**CONSIGNES**
1) Répondez aux questions suivantes d'après le texte sur le jeu Virginia :
(a) Comment appelle-t-on chaque séquence située entre deux cuts ?
(b) Quelle nationalité le texte attribue-t-il au réalisateur Sergueï Eisenstein ?
(c) Quelles chaînes Youtube l'auteur conseille-t-il à ceux qui veulent approfondir le sujet du montage ?
2) Traduisez en anglais cette phrase du texte sur le jeu Virginia : « Ce sont les bases du montage d’un film, ce qui permet de lui donner du rythme. »
3) Poursuivez le texte sur le jeu Virginia à partir de sa dernière phrase.

**TEXTE**

==================================================

Difficile de parler de Virginia vu que le jeu repose avant tout sur la narration et sur le déroulement de l’intrigue. Le gameplay étant réduit au minimum avec la possibilité de se mouvoir et d’interagir avec certains éléments du décors. Il faudra donc parler de tout ce qu’il y a autour du jeu sans jamais vraiment aborder ce qui en fait le sel. Exercice périlleux, s’il en est, mais que je vais quand même tenter.

Point d’éléphant dans le jeu mais un bison et une femme

Pour bien aborder Virginia, il faut donc avoir quelques notions de cinéma, sans quoi il est difficile de saisir le jeu. Je vous parlais des cuts, ils peuvent être difficiles à comprendre dans la théorie mais un exemple vaut parfois mieux qu’une longue explication. Dans la plupart des scènes de dialogues, deux personnages se font face avec, à chaque fois, la caméra qui se fixe sur le visage de celui qui parle. On parle alors de champ-contrechamp. Chaque fois que la caméra change de visage, le film se « coupe » on parle alors de cut (on ne voit pas la caméra bouger et se tourner vers le deuxième personnage, on aurait vite le tournis). Chaque séquence entre deux cuts est appelée un plan et si ce plan dure un long moment, on parlera de plan-séquence. Ce sont les bases du montage d’un film, ce qui permet de lui donner du rythme.

Le montage, le rythme, le découpage des scènes représentent un choix qui permet de donner du sens à un film. Ce choix n’est pas anodin depuis que l’on a théorisé le montage et le découpage des films, en particulier depuis Sergueï Eisenstein. Ce réalisateur soviétique a été l’un des premiers (je ne vais pas rentrer dans le débat de qui a été le premier) à théoriser le montage comme un vecteur de sens. Le choix du montage est primordial pour qui s’intéresse au cinéma et si le sujet vous donne envie d’approfondir, je ne peux que vous conseiller la chaîne Youtube du Fossoyeur de Films ou celle de Chroma. Une fois ces bases posées il nous reste à aborder Virginia.

==================================================

**DONNÉES**
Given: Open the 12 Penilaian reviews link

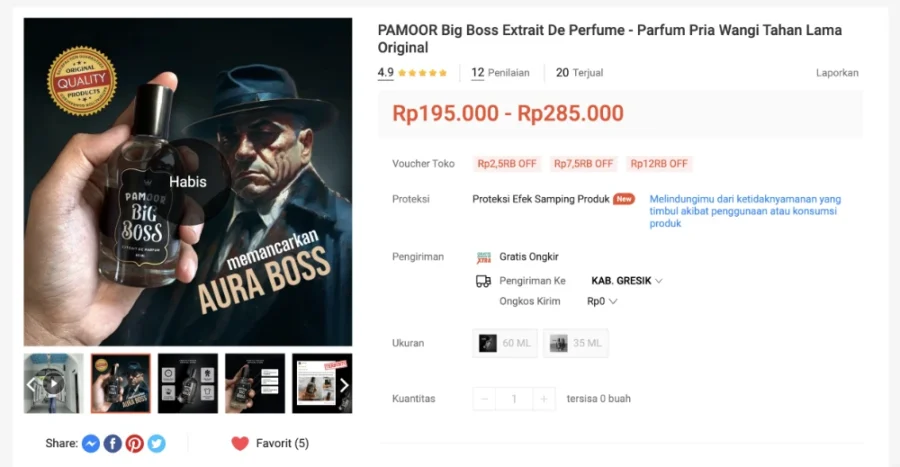Looking at the screenshot, I should tap(501, 73).
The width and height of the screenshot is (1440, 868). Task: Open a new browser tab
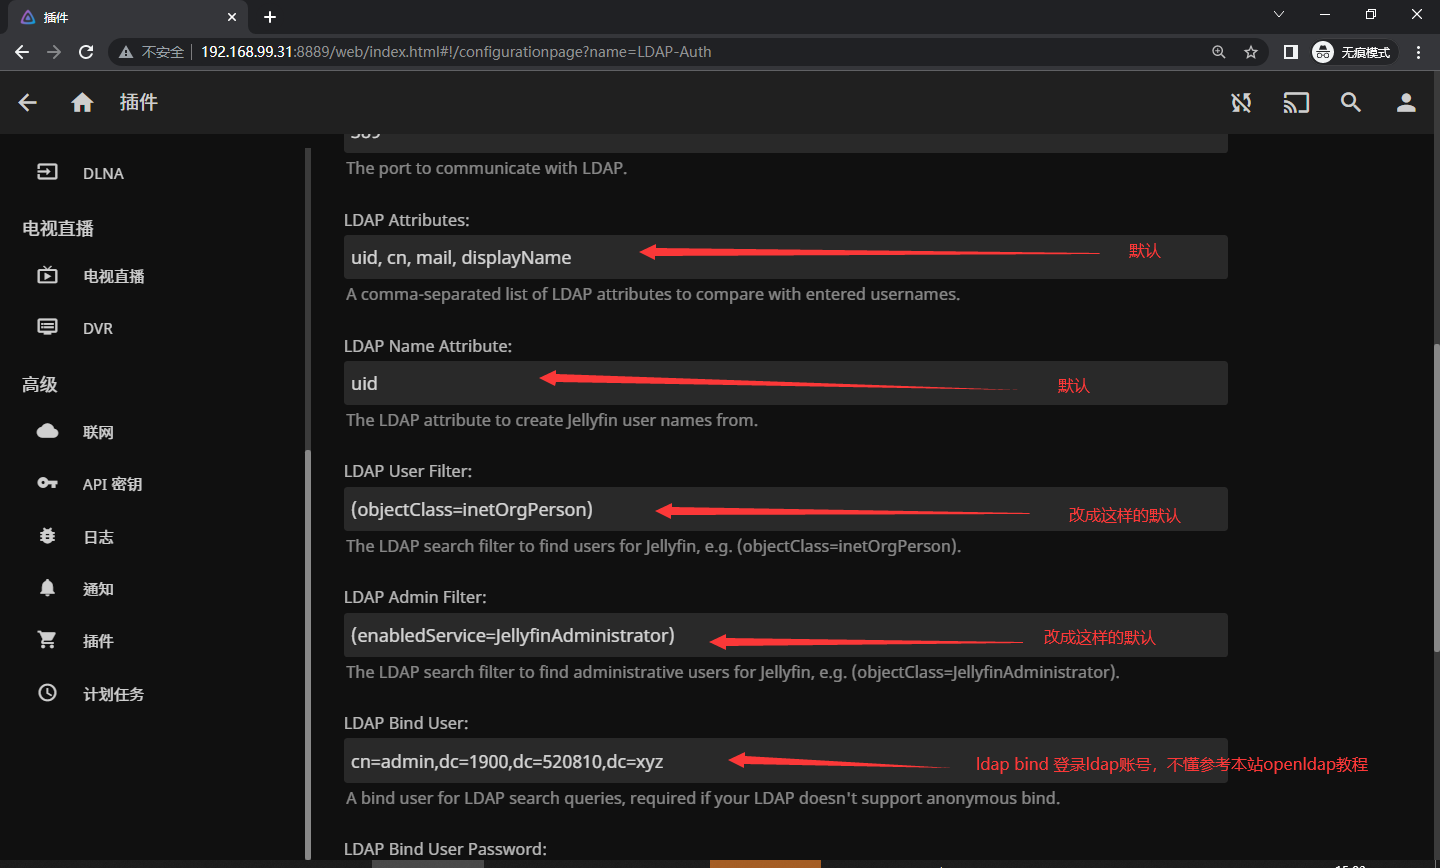tap(270, 17)
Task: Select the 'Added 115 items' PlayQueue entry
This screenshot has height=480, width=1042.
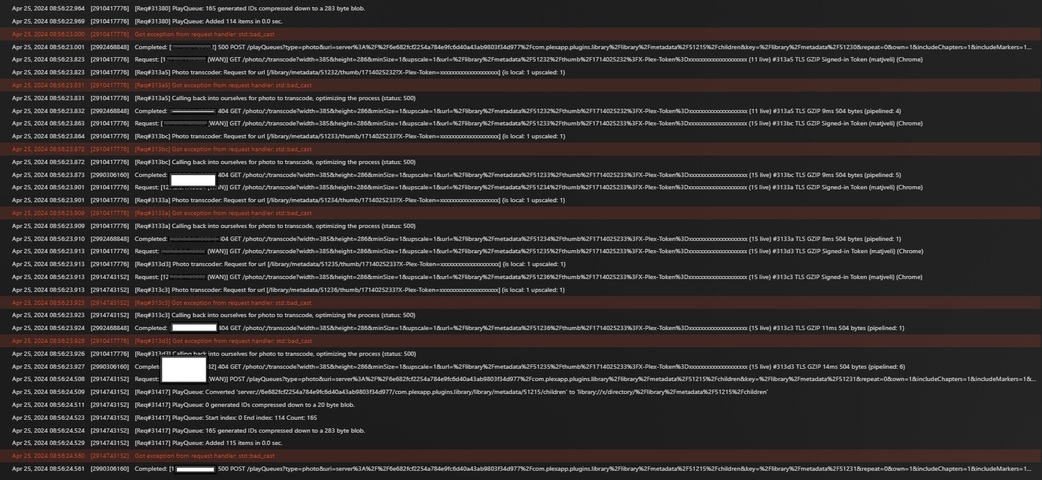Action: [x=521, y=443]
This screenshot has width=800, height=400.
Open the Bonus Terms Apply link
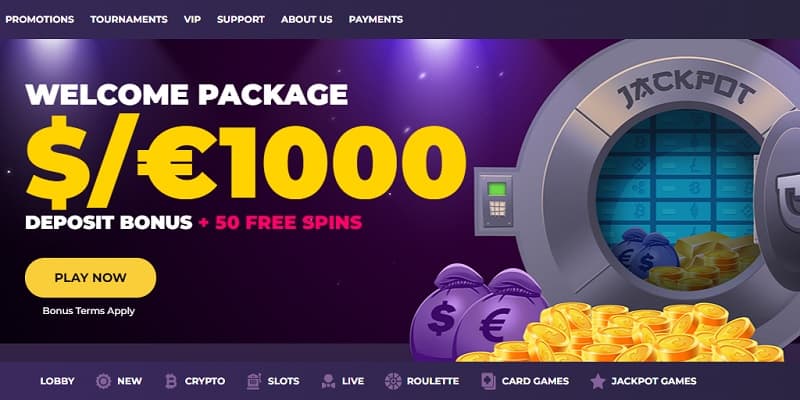pyautogui.click(x=89, y=311)
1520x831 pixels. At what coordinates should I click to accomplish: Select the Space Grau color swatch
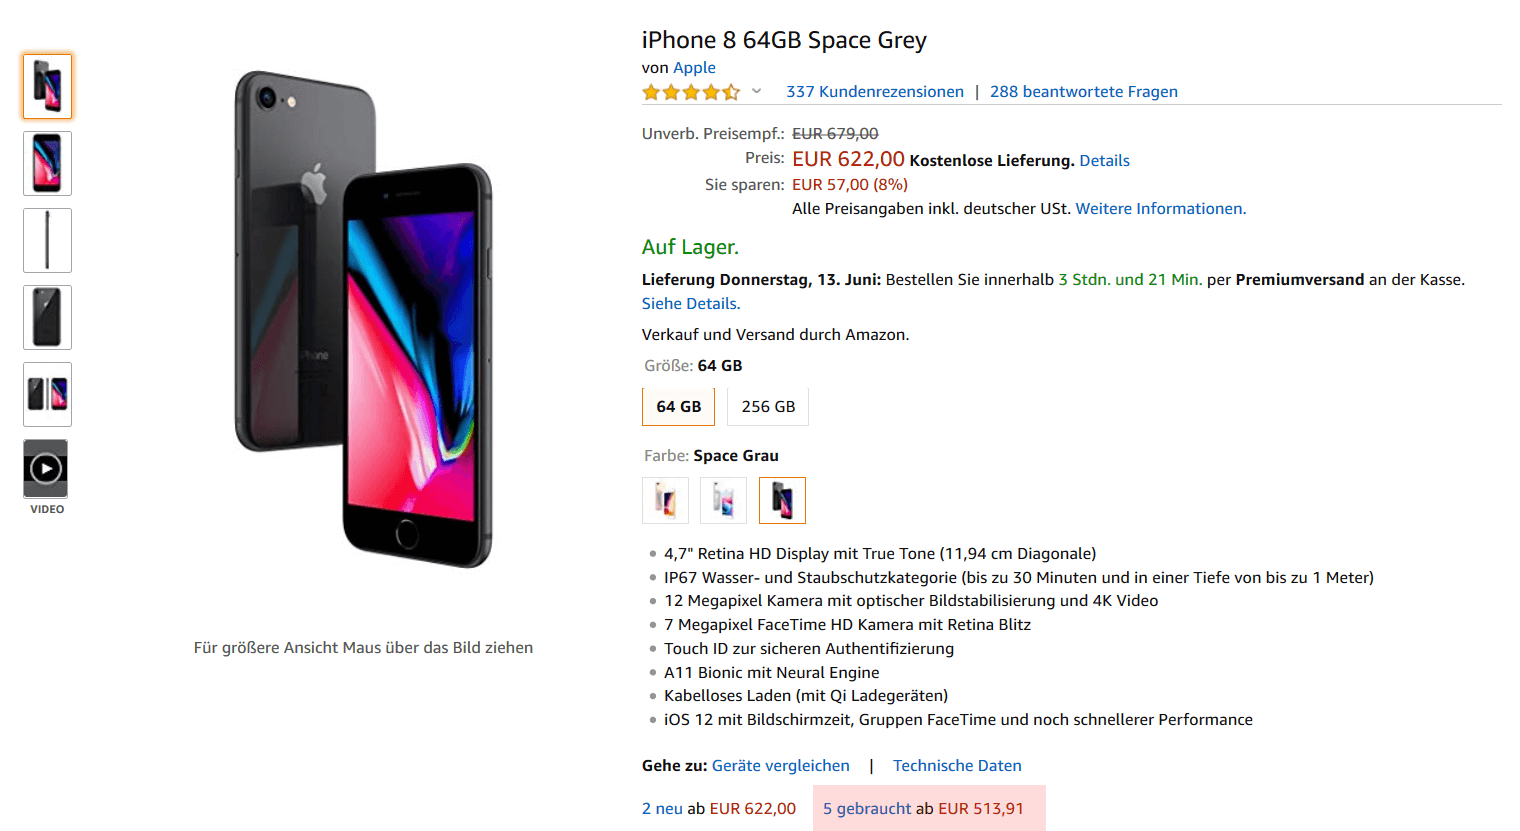(x=782, y=500)
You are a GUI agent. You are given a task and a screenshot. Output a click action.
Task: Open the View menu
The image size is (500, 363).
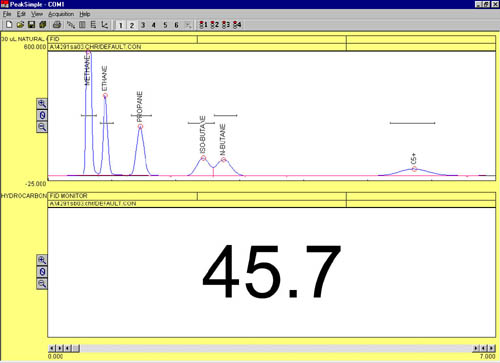[37, 14]
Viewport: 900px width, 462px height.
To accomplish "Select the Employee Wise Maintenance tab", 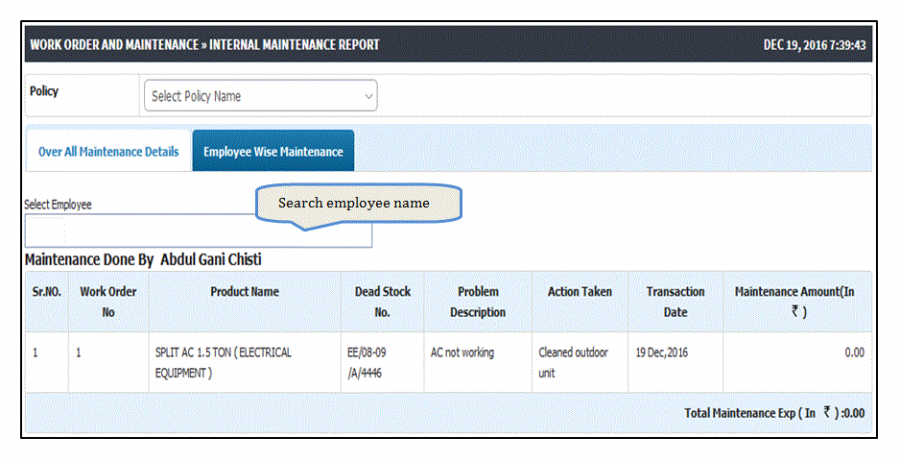I will [273, 152].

==================================================

**CORRIGÉS**
1)
(a) Un plan.
(b) Soviétique.
(c) La chaîne du Fossoyeur de Films et celle de Chroma.

2) These are the basics of film editing, which is what gives a film its rhythm.

3)
Pas de plage ici, amateurs de dunes passez votre chemins

Virginia est donc monté comme un film, avec des cuts qui viennent brutalement stopper la progression linéaire à laquelle les joueurs sont habitués. En ce sens, Virginia est un des essais les plus convaincants dans le volonté de mêler jeu vidéo et cinéma. La frontière est définitivement brouillée de par la matière même du jeu. Là où un titre comme Heavy Rain vient imiter les codes du cinéma sans avoir de recul sur ce média, Virginia propose, à mon avis, une vraie réflexion sur cette démarche.

C’est sans doute sa principale force mais aussi sont principal défaut. Ne ressemblant à rien de connu dans le monde vidéoludique, c’est un objet déroutant et difficile à appréhender. Un jeu qui s’adresse aux cinéphiles et qui risque de laisser pas mal de monde sur le bord du chemin de par son point de vue radical. C’est néanmoins, à mon sens, une œuvre qui fait bouger les lignes, qui ouvre des portes et qui pose des questions sur la nature même du jeu vidéo comme médium (c’est à dire, comme moyen de transmettre quelque chose, pas comme Élizabeth Teissier). Et encore, on a pas abordé la narration dans Virginia.

Un jeu doux comme du velours bleu

Ah, la narration de Virginia ! Il y a tellement de choses à en dire même si je ne pense pas me lancer dans une analyse du jeu comme j’ai pu le faire pour Fault ou Dropsy (certains ont déjà fait certainement mieux que ce que je pourrais produire sur le sujet). Le second point déroutant du jeu est donc dû au fait que Virginia ne comporte aucune parole. Ce qui ne veut pas dire que le jeu ne dit rien. S’il y a beaucoup d’implicite dans le jeu, on comprend tout de même facilement l’intrigue. Suivre l’investigation du FBI sur la disparition d’un jeune homme et enquêter, par la même occasion, sur sa partenaire.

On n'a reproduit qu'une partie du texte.